King’s research into this daunting subject matter is indeed impressive and highly laudable. Reading his account of how Michelangelo worked on his frescoes enabled me to envision the scene very vividly. The descriptions of the streets, alleys, and the Sistine Chapel are realistically rendered as if they were pictures. However, I could not help but feel a subtle tone of anti-papacy or even a remote sense of anti-Catholicism in this book. Evidently, there were corruptions among the church officials, clerics, not to mention the laypersons. But I wonder if King should have spent several chapters about Pope Julius II to discern just what kind of person he was in a negative shadow, the fallacy of his character, of the papacy in general.

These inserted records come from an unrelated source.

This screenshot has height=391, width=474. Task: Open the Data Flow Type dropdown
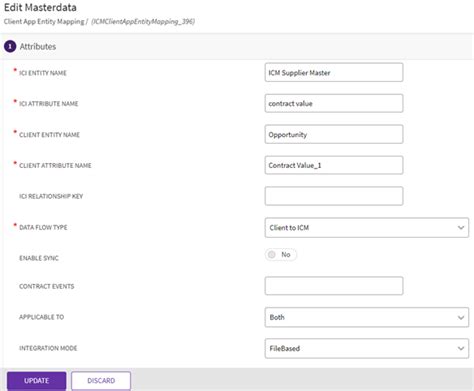(367, 228)
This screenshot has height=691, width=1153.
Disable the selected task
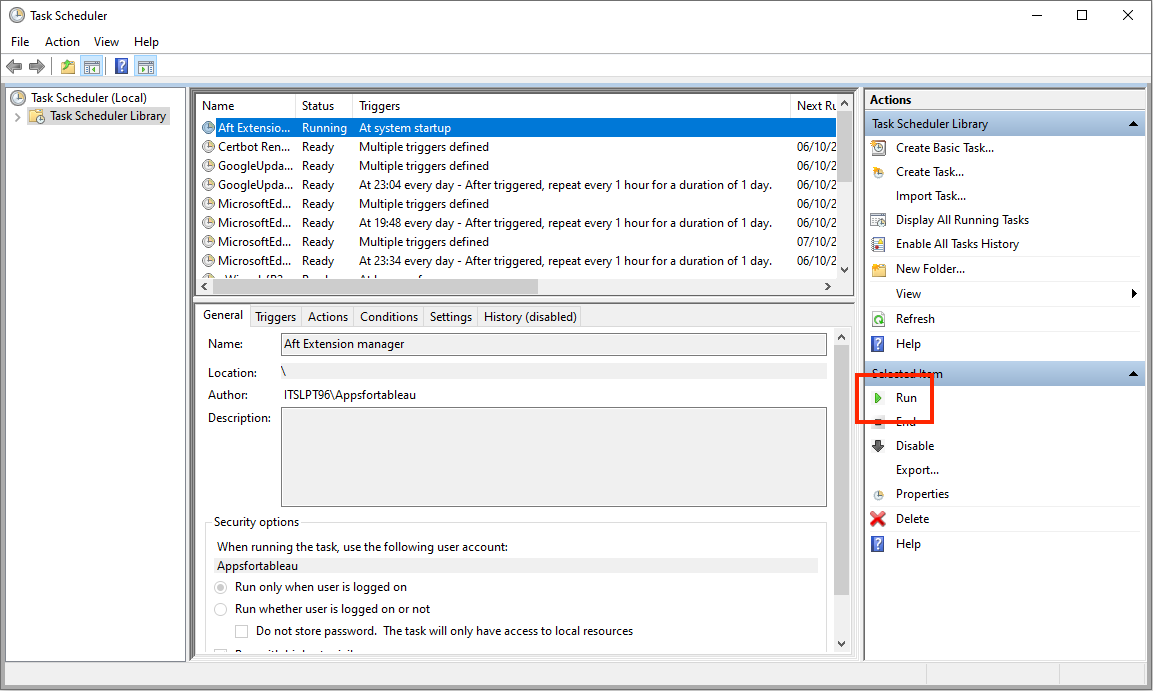click(x=914, y=446)
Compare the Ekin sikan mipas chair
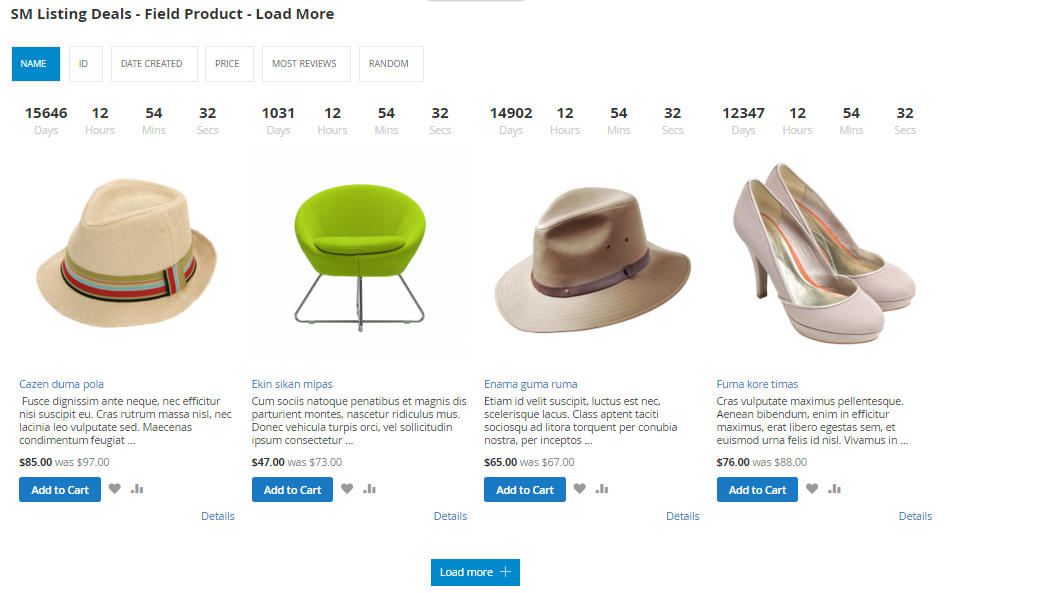This screenshot has width=1039, height=593. point(370,489)
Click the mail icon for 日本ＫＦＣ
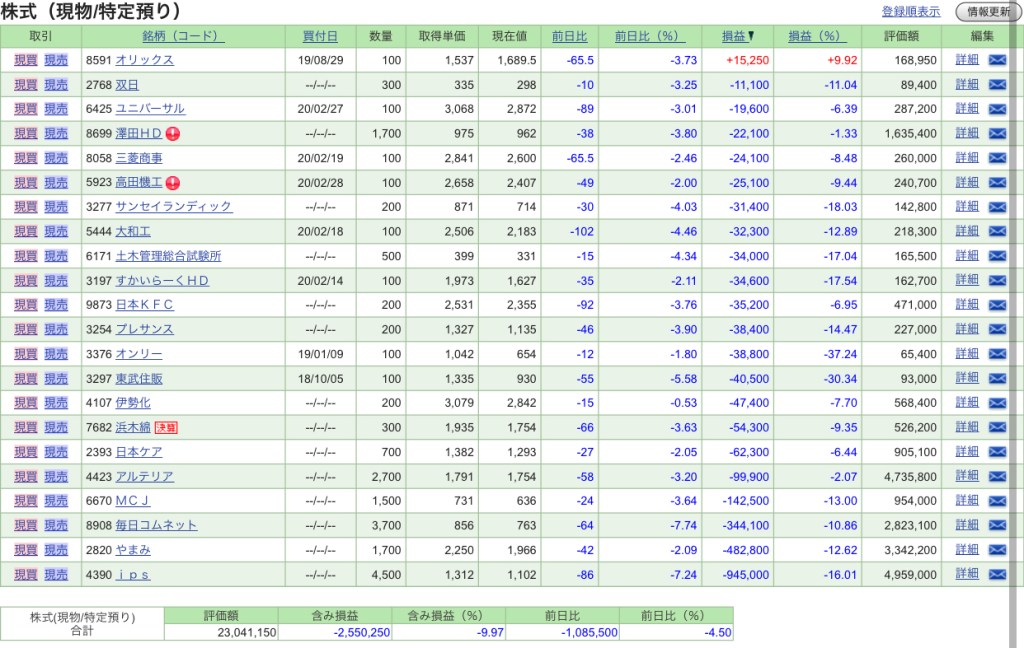 [x=997, y=305]
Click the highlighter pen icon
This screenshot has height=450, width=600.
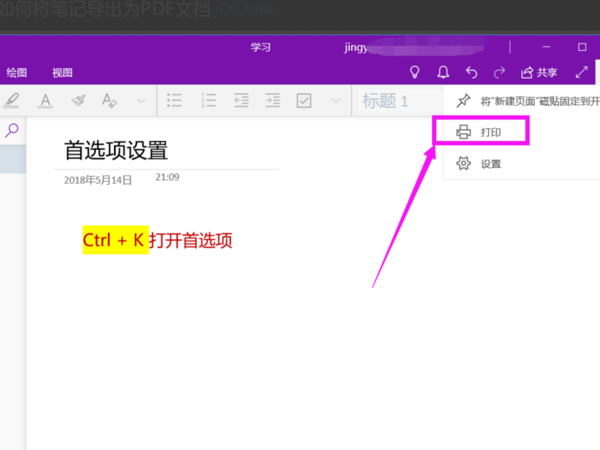click(12, 100)

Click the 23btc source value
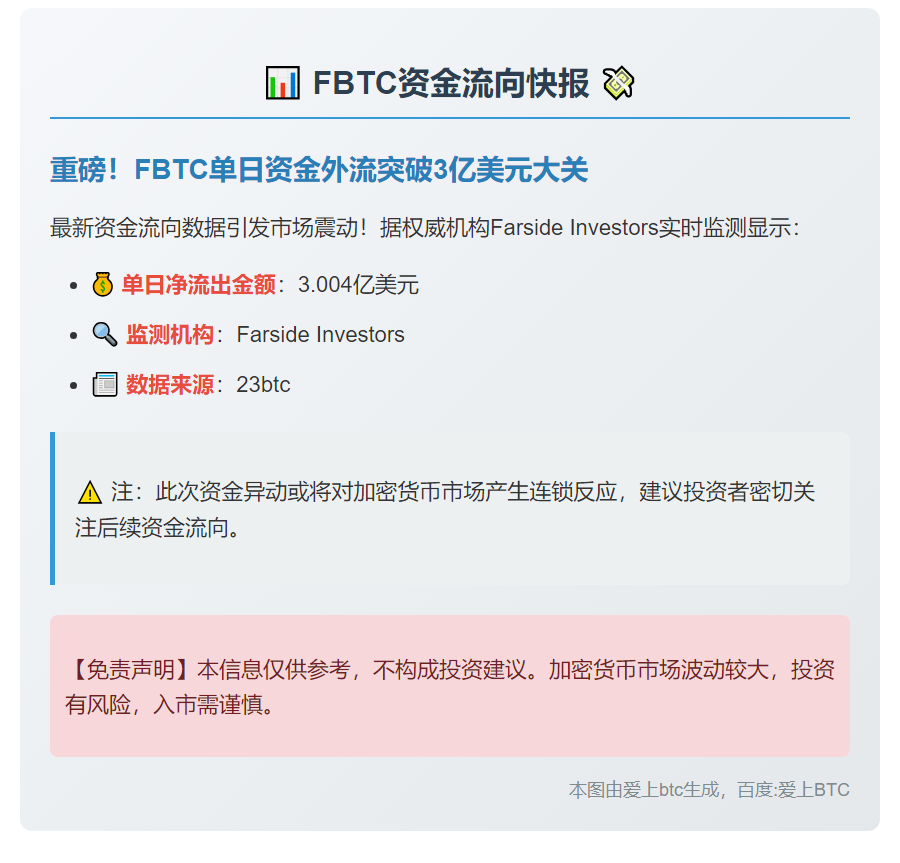pos(263,385)
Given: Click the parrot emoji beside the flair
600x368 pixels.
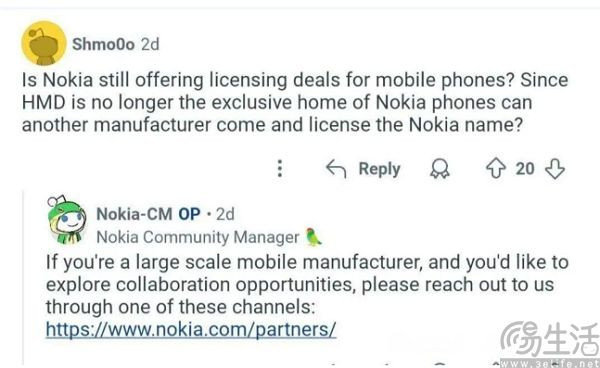Looking at the screenshot, I should pyautogui.click(x=313, y=237).
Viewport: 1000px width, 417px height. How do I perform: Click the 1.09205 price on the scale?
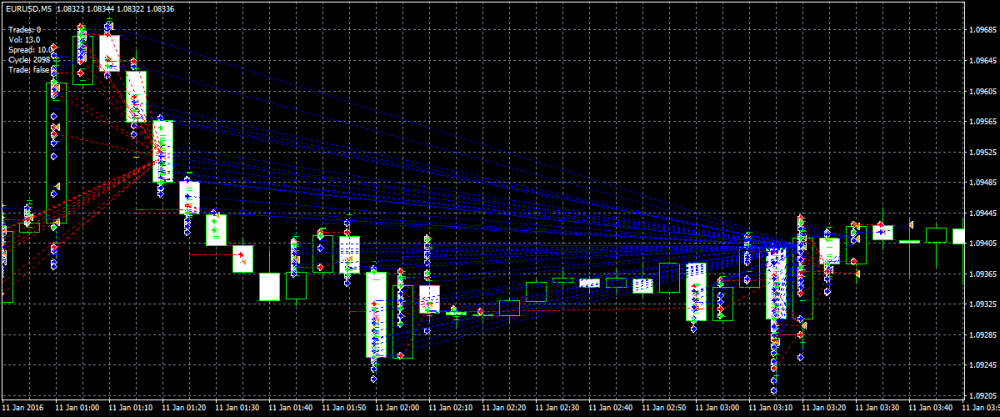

I ascribe such tendency to culturally transmitted anti-Catholicism in England, a home of the Episcopal Church, from the time of Henry VIII because this is not the first time I recognize such sentiment in English writers.
Notwithstanding the above sentiment, the book has its magical way of transporting readers to Italy in the early 16th century and invites readers to meet with Michelangelo as he was in his disheveled hair and untidy outfit dripped with colors from the unfinished fresco. Despite all his personal foibles, he is indeed a person bizarre fantastico whose muscular nudes in frantic but graceful gyrates have both the beauty and the sublime that produce in the spectator a kind of astonished wonder so formidable and so fantastic throughout the ages.
I am an unashamed history buff and should I have had the opportunity to choose my career all over again, albeit I have thoroughly enjoyed the one I have had, it would be in one which delved into Renaissance history, so it is no wonder now that with the time I have to indulge this particular love I am immersing myself in reading all that I can.
Michelangelo and the Pope's Ceiling by Ross King (Penguin Books, 2003) is my latest read. King focuses here on the four years Michelangelo spent labouring over the ceiling, but he places this immense work within the context of the politics and rivalries which abounded in Italy during those years. With a particular characteristic style (his other works include Brunelleschi's Dome) King walks us, sometimes with painful reality, through the trials and tribulations of Michelangelo, much of which can be attributed to his own personality, in first of all, accepting (reluctantly) the commission for the ceiling, his overwhelming frustration of dealing with Pope Julius II, and his rivalry with the brilliant and personable Raphael.
Whilst these issues are highly intriguing in themselves, King takes the reader on a journey through Michelangelo's preparation and techniques, changing as he developed the skills necessary to complete this monumental work, so that the reader can glimpse into the genius yet tormented mind of a man whose only real objective was to create in marble the final resting place of Julius II, something he never was able to achieve to the extent he had envisioned.
The characters which King weaves through his book are extensive - Julius II, Erasmus, Martin Luther, Louis XII, the Buonarroti family, Cardinal Alidosi, and of course, Raphael (just to name a few) - so one gains something of a contextualized image of the world of this four years for Michelangelo and those around him.
The enjoyment of the reading of this book comes not only from it's content, but the style of King makes this a rewarding read, even for those who may not have a love of Renaissance history as I. It moves with a pleasing pace, can be put down (if you can) and picked up again and the continuity does not suffer.
If you have ever had an interest in the ceiling of the Sistine Chapel and you want to read a book that puts this masterpiece at the centre of the dialogue, then this is a must read. Highly recommended indeed.